Terima kasih, kurang lebihnya mohon maaf.
Wassalamu’alaikum Wr. Wb.
Dari tayangan video tersebut, saya menyimpulkan alangkah bermanfaatnya ketika kita sebagai guru mempersiapkan fisik dan mental anak dengan baik untuk bisa menerima pembelajaran hari itu dengan menanyakan kesulitan-kesulitan apa yang mereka hadapi. Sehingga dari situ, guru bisa menentukan strategi pembelajaran yang tepat agar pembelajaran sesuai dengan yang ingin dicapai. Disini saya melihat bahwa guru sudah memanfaat media pemebelajaran yang real (realistik learning) dan konstektual yang ada di sekitar kita, sehingga siswa tidak meragukan lagi bahwa matematika sangat bermanfaat untuk kehidupan kita.
Aljabar merupakan materi yang cukup sulit bagi ansk-anak kelas 7 karena materi ini tergolong baru bagi mereka ( anak – anak biasanya langsung mengoperasikan angka sedangkan dalam aljabar sering memakai huruf dan simbol )

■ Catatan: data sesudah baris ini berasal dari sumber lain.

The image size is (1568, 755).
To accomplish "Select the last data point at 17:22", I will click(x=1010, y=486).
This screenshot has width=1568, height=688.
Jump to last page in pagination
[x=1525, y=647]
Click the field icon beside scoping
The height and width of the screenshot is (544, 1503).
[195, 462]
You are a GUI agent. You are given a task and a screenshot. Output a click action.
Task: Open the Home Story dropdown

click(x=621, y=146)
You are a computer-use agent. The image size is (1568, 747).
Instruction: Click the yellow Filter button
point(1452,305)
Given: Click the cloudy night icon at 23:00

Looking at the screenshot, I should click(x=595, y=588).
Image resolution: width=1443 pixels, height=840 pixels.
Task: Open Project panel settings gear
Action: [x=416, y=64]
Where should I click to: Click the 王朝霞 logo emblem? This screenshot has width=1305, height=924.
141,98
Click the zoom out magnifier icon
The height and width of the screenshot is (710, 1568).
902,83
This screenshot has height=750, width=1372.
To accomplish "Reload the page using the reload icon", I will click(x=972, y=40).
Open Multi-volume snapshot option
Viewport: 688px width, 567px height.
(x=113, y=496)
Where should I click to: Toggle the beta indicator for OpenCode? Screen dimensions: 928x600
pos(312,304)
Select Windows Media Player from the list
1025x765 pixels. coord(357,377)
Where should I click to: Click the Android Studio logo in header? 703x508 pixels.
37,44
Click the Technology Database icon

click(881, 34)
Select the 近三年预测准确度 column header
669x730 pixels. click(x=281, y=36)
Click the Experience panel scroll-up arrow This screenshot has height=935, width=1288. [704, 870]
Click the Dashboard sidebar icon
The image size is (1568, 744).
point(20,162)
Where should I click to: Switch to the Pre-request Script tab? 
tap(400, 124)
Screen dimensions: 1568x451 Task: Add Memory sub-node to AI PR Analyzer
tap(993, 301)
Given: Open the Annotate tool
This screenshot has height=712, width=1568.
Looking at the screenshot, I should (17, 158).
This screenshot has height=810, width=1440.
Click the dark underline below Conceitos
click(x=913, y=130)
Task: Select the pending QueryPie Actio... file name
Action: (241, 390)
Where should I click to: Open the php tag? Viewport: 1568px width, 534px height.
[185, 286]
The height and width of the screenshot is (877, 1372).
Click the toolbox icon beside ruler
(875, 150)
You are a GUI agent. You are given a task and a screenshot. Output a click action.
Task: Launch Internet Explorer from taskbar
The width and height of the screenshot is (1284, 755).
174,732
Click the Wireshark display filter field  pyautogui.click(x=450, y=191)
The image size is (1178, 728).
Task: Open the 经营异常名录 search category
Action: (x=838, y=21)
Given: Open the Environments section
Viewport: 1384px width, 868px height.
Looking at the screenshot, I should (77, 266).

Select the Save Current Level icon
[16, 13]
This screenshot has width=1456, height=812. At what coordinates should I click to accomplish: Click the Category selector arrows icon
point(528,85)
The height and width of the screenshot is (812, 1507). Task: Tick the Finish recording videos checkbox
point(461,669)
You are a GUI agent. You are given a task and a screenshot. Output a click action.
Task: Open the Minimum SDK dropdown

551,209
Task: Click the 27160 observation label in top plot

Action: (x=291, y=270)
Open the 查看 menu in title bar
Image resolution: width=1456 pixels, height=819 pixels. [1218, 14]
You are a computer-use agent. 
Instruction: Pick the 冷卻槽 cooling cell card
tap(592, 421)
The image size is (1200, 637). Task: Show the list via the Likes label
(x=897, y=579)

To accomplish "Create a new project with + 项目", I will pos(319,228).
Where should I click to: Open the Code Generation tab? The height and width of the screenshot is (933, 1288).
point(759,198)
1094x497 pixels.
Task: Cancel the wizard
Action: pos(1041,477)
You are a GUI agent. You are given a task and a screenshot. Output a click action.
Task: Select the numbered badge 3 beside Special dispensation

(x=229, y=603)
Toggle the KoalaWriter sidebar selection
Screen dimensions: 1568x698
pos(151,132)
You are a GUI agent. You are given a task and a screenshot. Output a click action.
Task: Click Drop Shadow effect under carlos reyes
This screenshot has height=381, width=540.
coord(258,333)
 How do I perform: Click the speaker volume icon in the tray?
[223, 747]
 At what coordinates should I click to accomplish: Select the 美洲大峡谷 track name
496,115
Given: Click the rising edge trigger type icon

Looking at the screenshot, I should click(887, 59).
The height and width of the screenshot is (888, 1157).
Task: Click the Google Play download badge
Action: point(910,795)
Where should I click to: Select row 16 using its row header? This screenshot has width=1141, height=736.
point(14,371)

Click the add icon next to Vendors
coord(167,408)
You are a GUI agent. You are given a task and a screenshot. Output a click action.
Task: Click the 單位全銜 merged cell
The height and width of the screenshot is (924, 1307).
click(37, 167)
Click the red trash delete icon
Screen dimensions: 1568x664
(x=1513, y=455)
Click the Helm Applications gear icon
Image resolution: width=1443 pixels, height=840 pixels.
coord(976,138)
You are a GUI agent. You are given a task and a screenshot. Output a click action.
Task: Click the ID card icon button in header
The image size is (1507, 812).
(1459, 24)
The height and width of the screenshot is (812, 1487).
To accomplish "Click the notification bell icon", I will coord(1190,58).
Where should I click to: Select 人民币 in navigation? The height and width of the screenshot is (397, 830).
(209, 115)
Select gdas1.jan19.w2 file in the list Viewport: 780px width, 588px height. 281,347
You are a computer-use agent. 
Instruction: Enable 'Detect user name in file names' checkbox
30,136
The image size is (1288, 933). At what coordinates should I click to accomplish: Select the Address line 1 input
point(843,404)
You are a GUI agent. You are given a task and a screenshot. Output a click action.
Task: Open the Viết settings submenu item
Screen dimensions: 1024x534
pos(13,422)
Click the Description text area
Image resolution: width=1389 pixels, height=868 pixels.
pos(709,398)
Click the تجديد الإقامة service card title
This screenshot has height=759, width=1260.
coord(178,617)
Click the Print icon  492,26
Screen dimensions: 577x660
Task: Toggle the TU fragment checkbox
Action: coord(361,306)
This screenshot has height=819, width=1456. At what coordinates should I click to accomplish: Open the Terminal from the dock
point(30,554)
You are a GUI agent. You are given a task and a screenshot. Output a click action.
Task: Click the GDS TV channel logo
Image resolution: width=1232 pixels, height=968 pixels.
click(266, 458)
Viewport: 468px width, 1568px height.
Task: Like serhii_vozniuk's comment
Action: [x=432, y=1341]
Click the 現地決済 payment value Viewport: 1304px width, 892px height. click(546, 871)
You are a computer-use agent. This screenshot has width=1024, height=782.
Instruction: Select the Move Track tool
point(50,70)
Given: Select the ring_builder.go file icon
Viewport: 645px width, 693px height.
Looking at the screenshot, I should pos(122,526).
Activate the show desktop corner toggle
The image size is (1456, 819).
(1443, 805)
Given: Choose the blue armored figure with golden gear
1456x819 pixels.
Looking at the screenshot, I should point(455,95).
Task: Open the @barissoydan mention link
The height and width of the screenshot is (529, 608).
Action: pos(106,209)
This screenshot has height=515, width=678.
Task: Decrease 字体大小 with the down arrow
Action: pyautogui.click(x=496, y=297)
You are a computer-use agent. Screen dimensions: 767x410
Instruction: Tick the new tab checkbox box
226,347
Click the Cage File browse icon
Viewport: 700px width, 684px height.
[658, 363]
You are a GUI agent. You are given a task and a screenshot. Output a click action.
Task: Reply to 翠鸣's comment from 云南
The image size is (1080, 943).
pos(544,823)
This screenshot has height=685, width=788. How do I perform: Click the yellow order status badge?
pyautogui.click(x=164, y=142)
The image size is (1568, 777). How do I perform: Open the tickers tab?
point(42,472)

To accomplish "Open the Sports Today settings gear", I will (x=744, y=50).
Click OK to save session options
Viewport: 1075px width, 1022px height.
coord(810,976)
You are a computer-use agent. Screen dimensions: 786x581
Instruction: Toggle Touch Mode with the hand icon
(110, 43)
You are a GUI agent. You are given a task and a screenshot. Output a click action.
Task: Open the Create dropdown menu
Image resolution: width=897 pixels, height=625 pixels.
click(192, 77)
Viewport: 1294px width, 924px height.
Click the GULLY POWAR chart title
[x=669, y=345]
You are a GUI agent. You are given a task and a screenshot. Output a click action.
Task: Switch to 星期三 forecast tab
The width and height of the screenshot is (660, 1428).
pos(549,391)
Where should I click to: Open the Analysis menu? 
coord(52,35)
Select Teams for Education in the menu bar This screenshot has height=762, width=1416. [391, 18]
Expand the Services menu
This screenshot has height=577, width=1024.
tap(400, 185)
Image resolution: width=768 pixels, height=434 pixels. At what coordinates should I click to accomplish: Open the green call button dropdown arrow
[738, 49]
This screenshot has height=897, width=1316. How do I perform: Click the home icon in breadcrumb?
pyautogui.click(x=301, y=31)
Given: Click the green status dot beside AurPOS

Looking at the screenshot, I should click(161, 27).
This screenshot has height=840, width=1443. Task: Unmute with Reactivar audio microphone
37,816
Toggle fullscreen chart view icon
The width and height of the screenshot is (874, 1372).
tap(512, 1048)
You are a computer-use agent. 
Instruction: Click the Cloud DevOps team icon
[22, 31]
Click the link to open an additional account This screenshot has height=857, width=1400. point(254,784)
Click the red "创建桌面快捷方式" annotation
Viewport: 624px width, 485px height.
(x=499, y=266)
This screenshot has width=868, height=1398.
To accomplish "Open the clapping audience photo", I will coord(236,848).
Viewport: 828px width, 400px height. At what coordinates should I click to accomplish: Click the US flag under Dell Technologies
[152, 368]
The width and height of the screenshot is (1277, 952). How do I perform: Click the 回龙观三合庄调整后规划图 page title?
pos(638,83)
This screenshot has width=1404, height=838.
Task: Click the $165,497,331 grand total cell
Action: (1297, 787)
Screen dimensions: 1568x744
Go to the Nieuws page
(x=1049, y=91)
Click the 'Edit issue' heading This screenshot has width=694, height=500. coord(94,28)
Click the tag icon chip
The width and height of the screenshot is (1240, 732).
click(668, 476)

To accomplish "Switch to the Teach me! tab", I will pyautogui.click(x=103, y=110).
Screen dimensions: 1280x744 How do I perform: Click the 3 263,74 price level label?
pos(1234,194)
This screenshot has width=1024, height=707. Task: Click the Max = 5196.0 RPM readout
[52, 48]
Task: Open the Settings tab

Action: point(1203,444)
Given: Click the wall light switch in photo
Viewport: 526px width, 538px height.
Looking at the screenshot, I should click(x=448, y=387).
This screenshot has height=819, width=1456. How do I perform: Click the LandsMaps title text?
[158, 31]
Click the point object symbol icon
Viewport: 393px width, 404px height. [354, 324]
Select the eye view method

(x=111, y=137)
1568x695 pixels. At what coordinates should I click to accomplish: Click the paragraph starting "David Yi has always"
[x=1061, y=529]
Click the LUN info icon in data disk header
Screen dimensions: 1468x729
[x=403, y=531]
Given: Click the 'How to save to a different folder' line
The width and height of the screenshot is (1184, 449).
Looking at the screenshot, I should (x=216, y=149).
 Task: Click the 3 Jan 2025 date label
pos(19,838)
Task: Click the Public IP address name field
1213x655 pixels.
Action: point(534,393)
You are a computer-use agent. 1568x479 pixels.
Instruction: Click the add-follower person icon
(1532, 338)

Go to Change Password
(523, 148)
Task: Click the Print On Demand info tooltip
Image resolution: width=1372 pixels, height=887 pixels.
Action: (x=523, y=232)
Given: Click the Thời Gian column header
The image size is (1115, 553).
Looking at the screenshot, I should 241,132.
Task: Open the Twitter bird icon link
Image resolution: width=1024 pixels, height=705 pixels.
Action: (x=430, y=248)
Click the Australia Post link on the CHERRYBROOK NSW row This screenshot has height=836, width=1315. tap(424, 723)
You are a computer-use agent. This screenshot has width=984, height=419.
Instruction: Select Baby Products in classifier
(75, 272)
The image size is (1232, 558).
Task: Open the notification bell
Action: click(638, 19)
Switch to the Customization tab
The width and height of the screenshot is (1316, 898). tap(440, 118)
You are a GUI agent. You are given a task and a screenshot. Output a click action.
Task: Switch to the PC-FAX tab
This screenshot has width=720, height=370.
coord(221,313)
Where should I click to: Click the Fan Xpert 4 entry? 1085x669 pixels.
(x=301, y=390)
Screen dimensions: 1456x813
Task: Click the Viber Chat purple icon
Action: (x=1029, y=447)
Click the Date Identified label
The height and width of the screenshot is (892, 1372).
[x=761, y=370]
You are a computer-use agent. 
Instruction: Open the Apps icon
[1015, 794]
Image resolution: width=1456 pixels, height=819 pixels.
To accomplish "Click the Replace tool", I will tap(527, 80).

Anak-anak sering mengalami kesulitan dalam perkalian aljabar. Cara saya adalah dengan memberikan latihan soal berulang-ulang sehingga mereka memahami konsep perkalian aljabar.
Perkalian aljabar pada dasarnya sama dengan konsep perkalian bilangan biasa. Menurut saya, bila siswa diberi pemahaman yang kuat tentang konsep/arti perkalian bilangan (bahwa perkalian adalah penjumlahan berulang), maka siswa akan mudah digiring untuk memahami bagaimana perklian aljabar bekerja.